Task goal: Gather every line from the entries below that includes "height".

Given records:
------------

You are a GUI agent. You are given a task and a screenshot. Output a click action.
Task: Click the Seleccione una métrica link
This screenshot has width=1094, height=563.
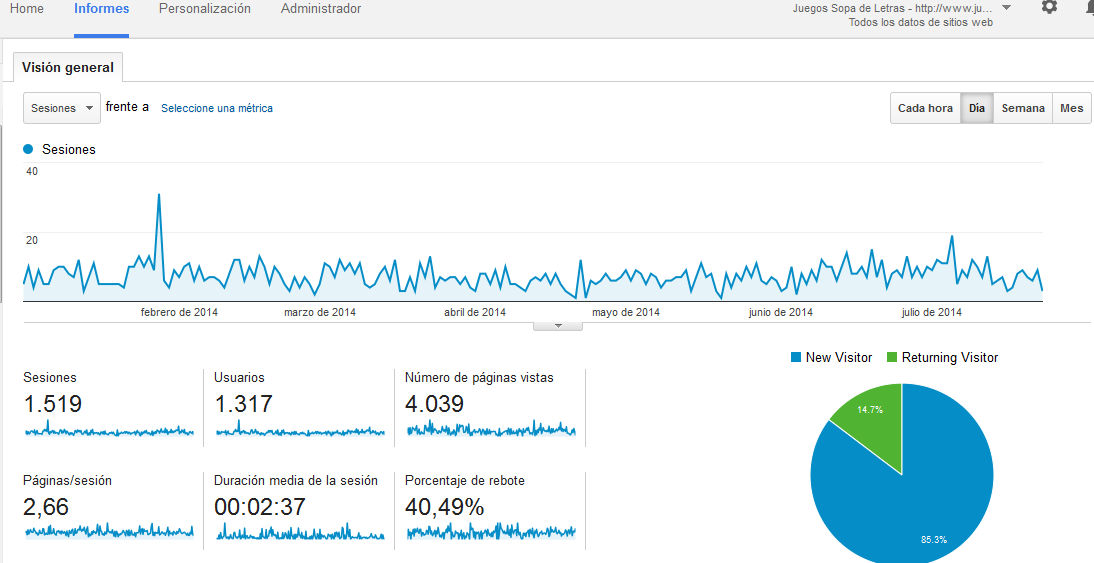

------------

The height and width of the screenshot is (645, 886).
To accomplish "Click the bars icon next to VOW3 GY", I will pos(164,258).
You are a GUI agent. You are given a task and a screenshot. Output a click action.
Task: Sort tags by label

------------

Solution to this task:
This screenshot has width=1094, height=563.
The height and width of the screenshot is (645, 886).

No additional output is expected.